** start DATA SHOWN **
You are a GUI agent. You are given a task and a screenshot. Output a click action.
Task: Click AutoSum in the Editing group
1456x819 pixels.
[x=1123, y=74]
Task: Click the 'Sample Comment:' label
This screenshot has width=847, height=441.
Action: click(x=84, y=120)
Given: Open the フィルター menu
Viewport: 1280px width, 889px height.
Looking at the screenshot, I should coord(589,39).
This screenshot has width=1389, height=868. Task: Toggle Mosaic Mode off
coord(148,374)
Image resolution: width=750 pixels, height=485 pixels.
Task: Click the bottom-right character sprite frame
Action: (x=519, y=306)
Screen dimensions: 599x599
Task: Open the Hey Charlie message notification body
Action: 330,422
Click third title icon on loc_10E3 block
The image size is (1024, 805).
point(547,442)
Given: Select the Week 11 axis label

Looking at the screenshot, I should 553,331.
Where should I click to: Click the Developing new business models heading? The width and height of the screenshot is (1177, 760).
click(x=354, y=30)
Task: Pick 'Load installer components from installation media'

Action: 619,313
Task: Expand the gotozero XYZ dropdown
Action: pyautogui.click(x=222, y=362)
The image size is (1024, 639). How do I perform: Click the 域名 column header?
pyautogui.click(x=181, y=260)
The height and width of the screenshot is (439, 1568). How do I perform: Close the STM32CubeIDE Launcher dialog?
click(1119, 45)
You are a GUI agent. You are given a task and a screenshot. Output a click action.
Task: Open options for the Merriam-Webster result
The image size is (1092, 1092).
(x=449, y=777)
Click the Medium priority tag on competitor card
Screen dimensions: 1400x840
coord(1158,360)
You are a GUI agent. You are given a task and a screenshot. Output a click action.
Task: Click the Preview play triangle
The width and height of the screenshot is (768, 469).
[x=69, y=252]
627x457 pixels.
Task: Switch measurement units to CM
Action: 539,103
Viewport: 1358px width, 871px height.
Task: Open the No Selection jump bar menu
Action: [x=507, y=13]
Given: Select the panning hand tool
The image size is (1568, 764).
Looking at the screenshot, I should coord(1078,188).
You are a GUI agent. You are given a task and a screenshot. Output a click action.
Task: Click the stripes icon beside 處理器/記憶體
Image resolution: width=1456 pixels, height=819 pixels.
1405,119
** end DATA SHOWN **
**THE EXERCISE:** Rewrite every line of the listing above as a numbered list, leaving out the blank lines.

**EXERCISE RESPONSE:**
1. You are a GUI agent. You are given a task and a screenshot. Output a click action.
2. Task: Click AutoSum in the Editing group
3. 1456x819 pixels.
4. [x=1123, y=74]
5. Task: Click the 'Sample Comment:' label
6. This screenshot has width=847, height=441.
7. Action: click(x=84, y=120)
8. Given: Open the フィルター menu
9. Viewport: 1280px width, 889px height.
10. Looking at the screenshot, I should coord(589,39).
11. This screenshot has width=1389, height=868. Task: Toggle Mosaic Mode off
12. coord(148,374)
13. Image resolution: width=750 pixels, height=485 pixels.
14. Task: Click the bottom-right character sprite frame
15. Action: (x=519, y=306)
16. Screen dimensions: 599x599
17. Task: Open the Hey Charlie message notification body
18. Action: 330,422
19. Click third title icon on loc_10E3 block
20. The image size is (1024, 805).
21. point(547,442)
22. Given: Select the Week 11 axis label
23. Looking at the screenshot, I should 553,331.
24. Where should I click to: Click the Developing new business models heading? The width and height of the screenshot is (1177, 760).
25. click(x=354, y=30)
26. Task: Pick 'Load installer components from installation media'
27. Action: 619,313
28. Task: Expand the gotozero XYZ dropdown
29. Action: pyautogui.click(x=222, y=362)
30. The image size is (1024, 639). How do I perform: Click the 域名 column header?
31. pyautogui.click(x=181, y=260)
32. The height and width of the screenshot is (439, 1568). How do I perform: Close the STM32CubeIDE Launcher dialog?
33. click(1119, 45)
34. You are a GUI agent. You are given a task and a screenshot. Output a click action.
35. Task: Open options for the Merriam-Webster result
36. The image size is (1092, 1092).
37. (x=449, y=777)
38. Click the Medium priority tag on competitor card
39. Screen dimensions: 1400x840
40. coord(1158,360)
41. You are a GUI agent. You are given a task and a screenshot. Output a click action.
42. Task: Click the Preview play triangle
43. The width and height of the screenshot is (768, 469).
44. [x=69, y=252]
45. 627x457 pixels.
46. Task: Switch measurement units to CM
47. Action: 539,103
48. Viewport: 1358px width, 871px height.
49. Task: Open the No Selection jump bar menu
50. Action: [x=507, y=13]
51. Given: Select the panning hand tool
52. The image size is (1568, 764).
53. Looking at the screenshot, I should coord(1078,188).
54. You are a GUI agent. You are given a task and a screenshot. Output a click action.
55. Task: Click the stripes icon beside 處理器/記憶體
56. Image resolution: width=1456 pixels, height=819 pixels.
57. 1405,119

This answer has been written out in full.